Para possibilitar conexões e criar uma rede consistente, algumas iniciativas são fundamentais, como é o caso da recém-criada Belong Be, marketplace exclusivo de iniciativas independentes brasileiras e com compromisso cruelty free. O espaço virtual reúne produtos de diferentes perfis apoiado na expertise de cinco sócias: Simone Sanco, executiva de marketing digital, Amanda Coelho, diretora da indústria Alva Cosméticos, Cíntia Ferreira, expert em tecnologia de marketing empresarial, e as maquiadoras e empresárias Daniele Da Mata e Bruna Tavares.
“O mercado brasileiro não é receptivo para marcas indie, e a concorrência com os grandes grupos é sempre desproporcional. A gente quer dar palco para elas.
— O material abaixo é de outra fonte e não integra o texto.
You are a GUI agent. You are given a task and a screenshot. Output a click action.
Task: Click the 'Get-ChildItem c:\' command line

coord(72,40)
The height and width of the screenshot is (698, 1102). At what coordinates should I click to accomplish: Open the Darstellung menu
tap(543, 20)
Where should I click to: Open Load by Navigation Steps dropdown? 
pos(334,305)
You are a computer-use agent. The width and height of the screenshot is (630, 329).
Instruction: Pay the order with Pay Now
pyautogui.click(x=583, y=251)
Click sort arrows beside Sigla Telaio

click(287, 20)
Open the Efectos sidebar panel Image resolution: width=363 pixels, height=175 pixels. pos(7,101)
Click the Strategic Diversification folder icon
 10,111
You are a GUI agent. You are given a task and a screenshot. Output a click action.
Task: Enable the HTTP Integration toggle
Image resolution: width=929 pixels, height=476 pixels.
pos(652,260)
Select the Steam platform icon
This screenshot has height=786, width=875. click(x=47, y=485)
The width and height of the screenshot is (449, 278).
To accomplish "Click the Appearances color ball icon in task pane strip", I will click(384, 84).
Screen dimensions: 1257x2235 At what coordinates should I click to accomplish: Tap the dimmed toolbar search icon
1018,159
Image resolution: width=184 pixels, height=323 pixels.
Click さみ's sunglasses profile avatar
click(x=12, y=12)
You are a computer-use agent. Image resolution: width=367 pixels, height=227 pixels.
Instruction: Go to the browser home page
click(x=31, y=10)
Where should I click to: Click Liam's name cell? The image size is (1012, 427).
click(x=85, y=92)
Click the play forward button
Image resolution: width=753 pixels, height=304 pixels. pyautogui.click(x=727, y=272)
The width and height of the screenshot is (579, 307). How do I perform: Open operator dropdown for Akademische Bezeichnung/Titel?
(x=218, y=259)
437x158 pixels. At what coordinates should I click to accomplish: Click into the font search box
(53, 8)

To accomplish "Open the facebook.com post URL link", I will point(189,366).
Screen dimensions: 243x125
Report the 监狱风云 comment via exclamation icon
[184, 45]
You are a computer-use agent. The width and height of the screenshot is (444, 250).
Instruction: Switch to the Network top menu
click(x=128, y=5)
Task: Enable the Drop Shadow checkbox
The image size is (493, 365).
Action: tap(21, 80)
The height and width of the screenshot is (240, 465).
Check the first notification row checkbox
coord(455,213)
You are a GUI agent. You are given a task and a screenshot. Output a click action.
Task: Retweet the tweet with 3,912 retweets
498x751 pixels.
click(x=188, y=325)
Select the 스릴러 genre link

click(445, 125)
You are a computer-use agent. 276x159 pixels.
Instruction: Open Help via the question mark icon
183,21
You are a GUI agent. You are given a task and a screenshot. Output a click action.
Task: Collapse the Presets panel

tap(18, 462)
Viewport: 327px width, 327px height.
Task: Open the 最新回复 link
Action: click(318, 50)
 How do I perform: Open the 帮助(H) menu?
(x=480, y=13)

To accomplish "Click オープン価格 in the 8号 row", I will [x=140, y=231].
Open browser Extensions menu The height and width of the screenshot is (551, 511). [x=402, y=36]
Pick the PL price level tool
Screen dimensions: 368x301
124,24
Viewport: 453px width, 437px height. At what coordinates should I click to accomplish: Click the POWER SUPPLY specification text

Muitas não têm nem site”, conta Amanda.
“O projeto foi criado com base nas dores que percebemos do mercado, de ver tantas ideias incríveis tentando se encaixar em tão poucos espaços, chegando às mesas de negociação com as multimarcas sempre em desvantagem”, completa, revelando que a plataforma foi planejada para ser lançada com 20 parceiros, estreou com 52 e deve dobrar esse número até o fim do ano.
Da Mata, que também presta consultoria e desenvolve produtos para companhias de diferentes perfis, viu o movimento indie se tornar gigante, muitas vezes, a partir de iniciativas bem pequenas.
“Fiquei animada com esse projeto porque é uma oportunidade de suprir carências que eu sempre percebi, com a possibilidade de dar visibilidade para iniciativas menores que, juntas, vão ganhar relevância. Também assumi um compromisso pessoal de trazer afroempreendedores. A Negra Rosa, por exemplo, tem uma das melhores linhas de maquiagem do mercado e você quase não encontra. A Josi Helena, da Negra Vaidosa, teve uma sacada incrível, de criar produtos para proteger o couro cabeludo durante o uso de tranças, dreads e laces. Quis muito que esses produtos estivessem com a gente”, conta.
A quantidade de lançamentos é tão grande e tão pulverizada que nem mesmo o mais dedicado dos beauty lovers consegue conhecer tudo. E é por isso que um dos grandes serviços prestados pela Belong Be é o de derrubar as barreiras que estão entre os projetos autônomos e o consumidor final.
“O mercado brasileiro é muito difícil de operar, dominado por big players que concentram 90% dele. E então a concorrência fica assim: você com o seu batom, que representa uma história linda da sua vida, da sua família, versus uma multinacional que move milhões, que negocia posição na gôndola, que ativa outros canais. No comércio eletrônico então, que não tem prateleiras, se você não estiver no banner, ninguém vai te encontrar. A nossa intenção é a de que as marcas estejam como iguais. Buscamos um modelo para criar uma concorrência colaborativa”, pontua Simone.